Use this step when you want the next library to be hit-like, but improved, based on the priorities you care about. Molecular Optimization takes your hit SMILES and produces new “siblings” optimized toward goals you define, such as:

staying within drug-like property ranges
increasing desirability under predicted ADMET or physicochemical constraints
encouraging novelty without breaking the series
Optimizing for activity against specific known targets using binding affinity scoring functions
penalizing known liabilities (reactive groups, toxic motifs)

Revilico runs this as an iterative optimization campaign: generating molecules, scoring them, and refining the generator toward better solutions in the next rounds of optimization. What you get

a ranked library of optimized hypotheses
clear scoring summaries so you can understand why a molecule was preferred
optional diversity controls so the library doesn’t collapse into near-duplicates

Train a Custom Generator on Your Chemistry (Optional)

Use this step when you want your generated libraries to reflect your organization’s chemical space, and not generic public chemistry. If you provide a curated SMILES dataset, Revilico’s models can train or fine-tune a model with Custom Model Training so future libraries:

match your chemistry patterns
better respect your synthesis constraints
produce compounds that “feel native” to the project based on already known structure activity relationships your chemists determined

Once trained, that model becomes a selectable option inside De Novo Generation or Molecular Optimization, so you can generate libraries that are consistently aligned with your internal chemical space, helping you to train your own models for downstream lead optimization campaigns and iterative chemical series expansion.
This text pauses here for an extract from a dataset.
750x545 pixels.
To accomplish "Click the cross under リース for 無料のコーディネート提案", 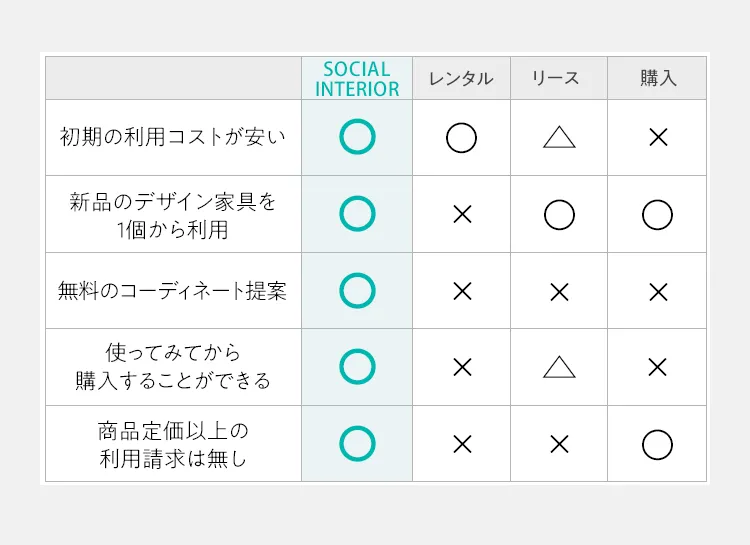I will pyautogui.click(x=559, y=292).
Consolidate Your Libraries Into a Single “Next Test Set”

Most users will run two or three generation passes, then combine them:

Library A (Conservative): close analogs of hit series
Library B (Balanced): moderate exploration around scaffolds / substitutions
Library C (Exploratory): a smaller set of scaffold hops or fragment-link ideas

From there, users typically apply a consistent triage strategy (e.g., dedupe, cluster, filter, then send to docking/MD/ADMET) and select a final testable subset. Results

Versioned expanded compound library (new chemical hypotheses)
A mixture of conservative and exploratory ideas (depending on your chosen strategy)
Interpretable outputs that help you reason about novelty vs feasibility
Libraries ready for downstream screening and prioritization
When multiple strategies produce overlapping conclusions (e.g., similar motifs across de novo + optimization), you can move forward with greater confidence that you’re expanding in a meaningful direction.

Now what? I have a new library, but what’s next?
This workflow commonly feeds into hit-to-lead prioritization steps such as:

docking and structure-based triage
molecular dynamics on top candidates
ADMET filtering and multi-parameter ranking
synthesis planning and experiment selection
Before sending these results to the wet lab, any other Revilico engine can be used to curate compound sets with more optimal properties before spending money on synthesis or testing.

Why Revilico?
Revilico allows you to expand from hits to a next-generation test library using three complementary approaches (broad exploration, guided optimization, and project-specific model training) while keeping outputs organized, versioned, and interpretable. This enables rapid iteration without losing scientific control over what is being generated and why.